The test is if the next step gets more specific (better) or less specific (worse). Let’s see.
What is a “clinical AI service”? More specific.
Who—or what—is “someone”? Does it have to be a person? Could it be an algorithm, or possibly even generative AI? Definitely more specific!
What actions are even possible to take? Do they have to be performed in a specific order? What happens when you decide not take certain actions?
Now I’m finally getting somewhere with this, thank goodness, because this whole thing was really starting to mess with my head.

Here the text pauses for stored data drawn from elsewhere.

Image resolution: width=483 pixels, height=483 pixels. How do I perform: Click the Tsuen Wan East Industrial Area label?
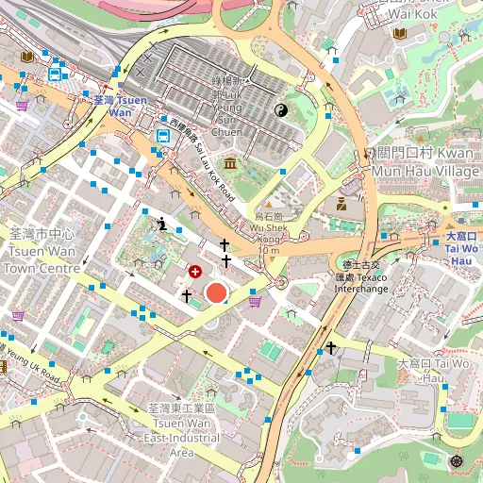(x=182, y=430)
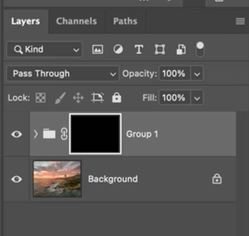
Task: Toggle layer filtering switch on or off
Action: tap(200, 49)
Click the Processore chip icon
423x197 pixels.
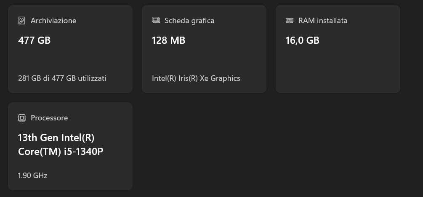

The third question there, about the list of possible actions and their interactions, was interesting. Because that’s what I think governance would ultimately try to target.
Following the discovery of that question, I tried to classify as many actions as I could. Actions that I thought were good for patient safety as well as actions I thought would not be. Ones that make logical sense as well as ones that didn’t make sense at all.
Then, I started thinking about pairing. For example:
What happens when you do X task before Y task?
Or:
What two tasks should never happen at the same time?
Having asked enough of these questions, I started to build out a pretty comprehensive framework.
Then, I examined all the categories under each action. Things that interact with each other in unfavorable ways. Things you can’t do in certain scenarios.
As I was looking at one of these actions, I began to recognize a very familiar shape; it looked a great deal like a drug monograph.
And if that analogy holds up to my stress testing, then I am essentially working on creating a “drug information resource”/pharmacopoeia for AI governance.
That would make the Philly’s AI Pharmacist title WAY more literal than I ever intended it to be.